Dr. Touma agrees. “Despite this negative trial, I still think atacicept is a promising drug that requires further evaluation in phase 3 trials,” he says, adding that the success of future trials can be enhanced by accounting for the most common SLE-related obstacles in clinical trials, such as the lack of stringent discriminatory outcome measures, inadequate sample size and endpoints, excessive background therapy (glucocorticoids in particular) and the heterogenous nature of the sample population.
Mary Beth Nierengarten is a freelance medical journalist based in Minneapolis.
References
- Merrill JT, Wallace DJ, Wax S, et al. Efficacy and safety of atacicept in patients with systemic lupus erythematosus. Arthritis Rheumatol. 2018 Feb;70(2):266–276.
- Dall’Era M, Chakravarty E, Wallace D, et al.
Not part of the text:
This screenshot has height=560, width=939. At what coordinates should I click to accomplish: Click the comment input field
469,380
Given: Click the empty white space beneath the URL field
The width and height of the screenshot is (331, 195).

Reduced B lymphocyte and immunoglobulin levels after atacicept treatment in patients with systemic lupus erythematosus: Results of a multicenter, phase Ib, double-blind, placebo-controlled, dose-escalating trial. Arthritis Rheum. 2007 Dec;56(12):4142–4150.
- Pena-Rossi C, Nasonov E, Stanislav M, et al. An exploratory dose-escalating study investigating the safety, tolerability, pharmacokinetics, and pharmacodynamics of intravenous atacicept in patients with systemic lupus erythematosus. Lupus. 2009 May;18(6):547–555.